-- WHAT IS EXPECTED --
For the copy, please give all of the data again exactly and leave the pictures out.

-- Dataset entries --

----

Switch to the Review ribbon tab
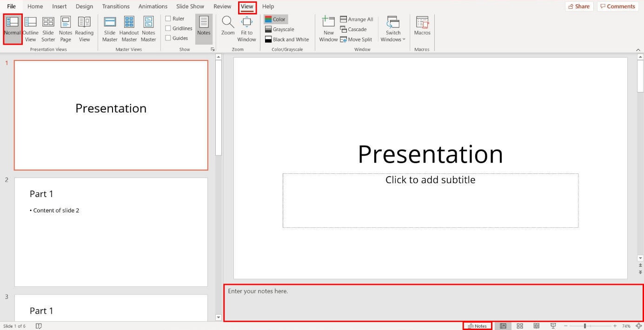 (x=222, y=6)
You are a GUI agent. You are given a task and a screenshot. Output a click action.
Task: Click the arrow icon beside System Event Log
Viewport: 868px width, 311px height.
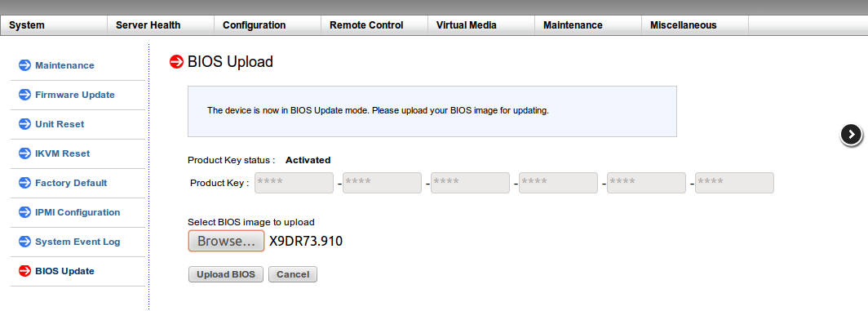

----

-- EXERCISE RESULT --
Switch to the Review ribbon tab
 (x=222, y=6)
You are a GUI agent. You are given a task and a screenshot. Output a click action.
Task: Click the arrow icon beside System Event Log
Viewport: 868px width, 311px height.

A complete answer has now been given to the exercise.